I live in a converted barn. When we first started working on it, I learned about supporting walls. These are walls you can’t knock down unless you put a beam in, and walls you can’t move. And walls that need a lot of structural support.
We had a few. They were the bane of my existence. There were walls where I didn’t want them to be. Coming up with a floor plan was daunting.
Finally, I had a Eurkea! Moment. I found the floor plan that worked for everything I wanted except one thing.
The main entrance to my house, the front door, opened into my kitchen.
This is just awkward.
Moreover, I wanted an oven cabinet with a separate stovetop to maximize kitchen storage. The oven cabinet sits right next to the kitchen door. On the other side of the door, is a scant two feet before a supporting wall I couldn’t move.
So, the main entrance of my house opens to kitchen cabinets and an oven cabinet. I did put in a glass door to open things up.
I’ve forgotten how weird this is to most people.
I did put in three 9-foot atrium doors. Two in my living room/dining room which faces the rear of the property and one in the family room which opens onto the side of the house where I have a fenced-in garden.
The house is by no means without doors, but I don’t have an entryway.
I immediately justified the idea to my ex-husband, who couldn’t have cared less but said that I wanted the kind of home where the kitchen was the main entrance to my life.

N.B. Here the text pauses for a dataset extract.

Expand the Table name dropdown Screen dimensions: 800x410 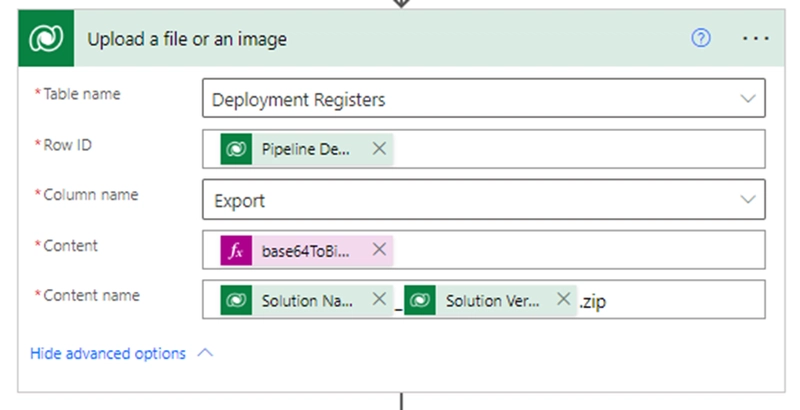coord(747,99)
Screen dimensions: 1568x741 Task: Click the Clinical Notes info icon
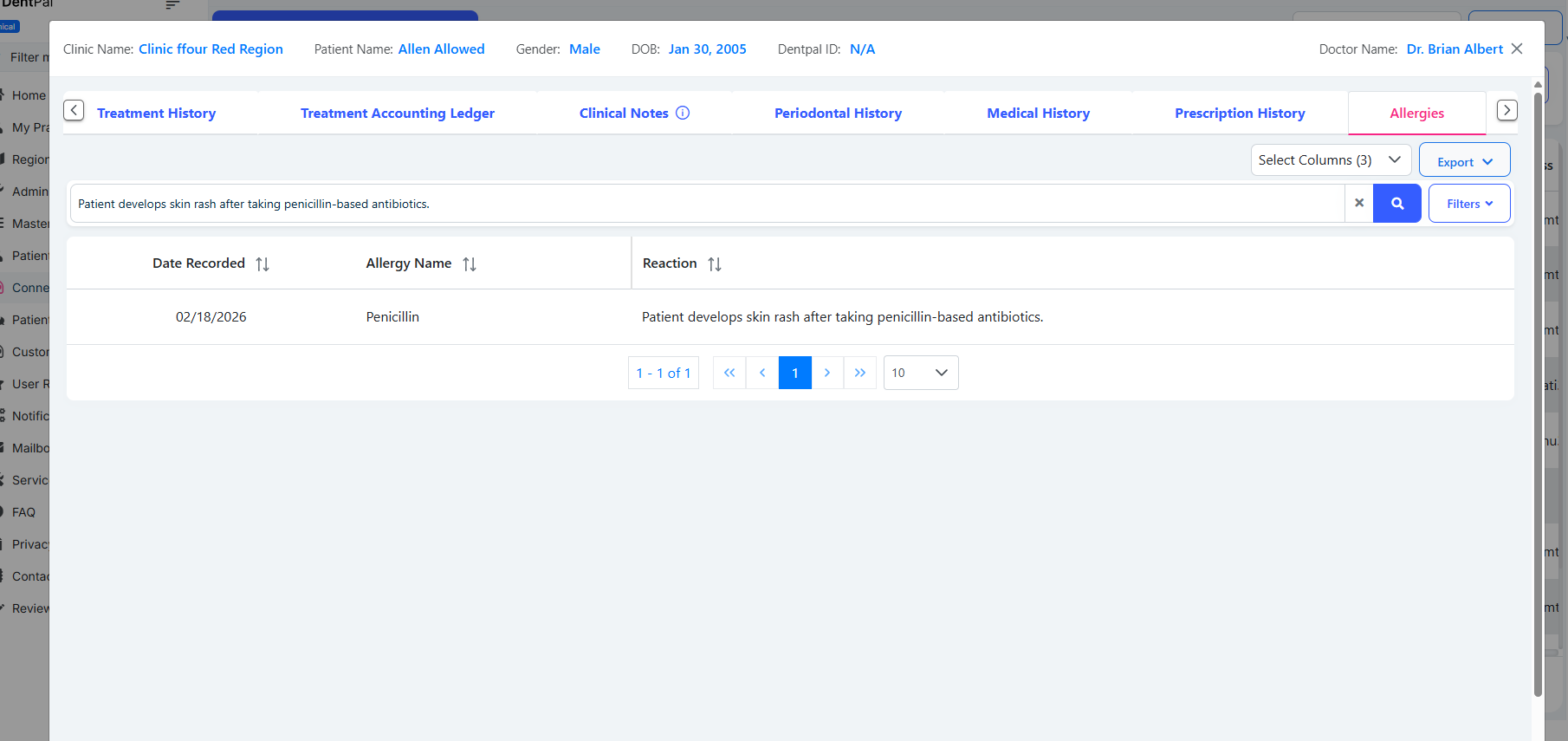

Kitchens are warm and friendly. At the time, I clocked a lot of hours in the kitchen. I liked to cook and it was somewhat of a passion. One of the few things I did right as a wife and mother was to put dinner on the table every night. We ate as a family until my son’s senior year of high school when he was busy and I had returned to school full-time in addition to a full-time and a part-time job. The nightly dinner ended and so did my marriage. Coincidence? Perhaps.
So everyone who comes to my house – friend, strange or foe – has to enter through my kitchen. What should be the foyer is at the bottom of the stairs. I’ve put a rattan sofa and a bay window where a door should be. The window overlooks my back garden.
It’s quirky. I’ve grown to love it other than having to walk through half the house to get to the coat closet by the stairs.
The outside of the door faces the driveway and a huge gravel parking lot. In all these years, I have not had the time nor the wherewithal to properly landscape the front entrance. It’s obvious there’s a kitchen door there. But folks do kind of look for the main entrance when they come over the first time.
I’ve long since forgotten to tell them not to.
My kitchen door opens into my life.
That says a lot about who I used to be.
And maybe who I still am.
The way to a man’s heart is through his stomach? Balderdash. The way into Connie’s sanctuary is through the kitchen.
Just off to the left inside the kitchen door is the 8-foot opening to my family room. It is here that the dogs and I spend all of our time – my family now. I do everything in this room and nearly nothing in the kitchen other than a pot of coffee daily.
I toy with the idea of tearing down the fence, landscaping the front, and making this atrium door just behind me the entryway to my house.
It would be no less awkward, but more representative of who I am now.
A lot of my identity is wrapped up in this barn. I’ve thought long and hard about why. I think it was because I had 29 addresses before I was 29 with this being the last one – the one I designed to become the home I never had.
It’s a mess. Badly built, in poor repair, awkwardly laid out. Much like me.
But it is me. Kitchen entrance and all.
Welcome to my home. Don’t mind the mess in the kitchen.